Retomo el despertar para mover mi cuerpo e inyectarle eso que viene con el sudor después de más de cinco kilómetros.
El clima lo permite. La marabunta ausente también: a esta hora el parque no recibe aún las multitudes de cada domingo.
Es temprano. Respiro el momento y voy contra la gravedad y el viento imperceptible que opone su presencia a cada paso.
Mientras recorro el perímetro me vuelven las imágenes de bailarines en foros diversos: buenos y no tan buenos, pero todos con un mismo propósito ¿brillar, expresarse, sentir?
Algunos lo logran. Otros se acercan y la gente se va con el resplandor aparente y aplaude a rabiar.
Nos han regalado una semana de movimiento. Un lenguaje corporal que toma de la vida las experiencias y las convierte en danza. La han transformado en lenguaje y se desplazan en el foro con metáforas y frases nacidas en los tobillos o el plexo al ritmo de silencios y compases inéditos.

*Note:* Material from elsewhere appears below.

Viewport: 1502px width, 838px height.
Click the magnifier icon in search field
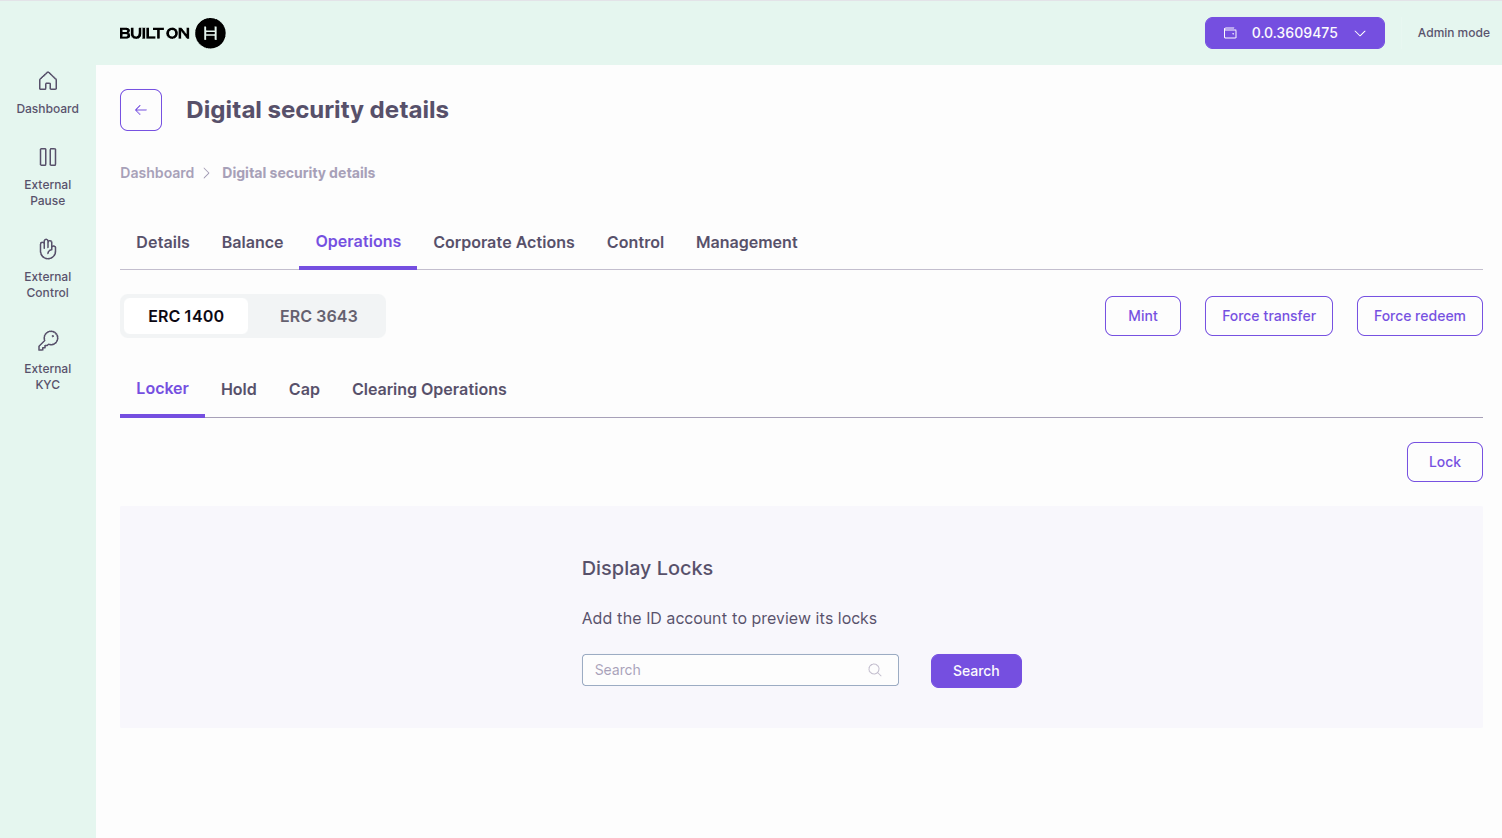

El desarrollo de la vida sobre la tierra permite contar historias a través de una literatura corporal que denuncia, celebra, canta, describe o simplemente narra bajo una luz artificial que transporta a la audiencia a un mundo imaginario que se esfumará en menos de 60 minutos.
La maravilla de este lenguaje es que solo hay que dejarse llevar por la mirada. Colocarla frente a uno y dejar que la piel sienta el efecto de sus artificios.
Los humanos necesitamos la dosis de fantasía que proporciona esta modalidad del arte.
A cada uno le dice algo, lo pone a pensar o lo catapulta fuera de su butaca o de la sala de teatro. Pero queda la impresión inyectada en neuronas y pupilas que resienten el impacto de la creatividad de otro.
Algo se ha dicho. El mensaje llegó a su destinatario quien lo descifra, lo toma o lo rechaza. Tal vez a alguno le sea indiferente y al terminar la función olvidé lo que presenció en escena.
Ver danza transporta, eleva, recrea. Bailar libera, expresa y
comunica.
Tuvimos siete días de danza para todos en San Luis como desde hace 39 años gracias a la visión de Lila López.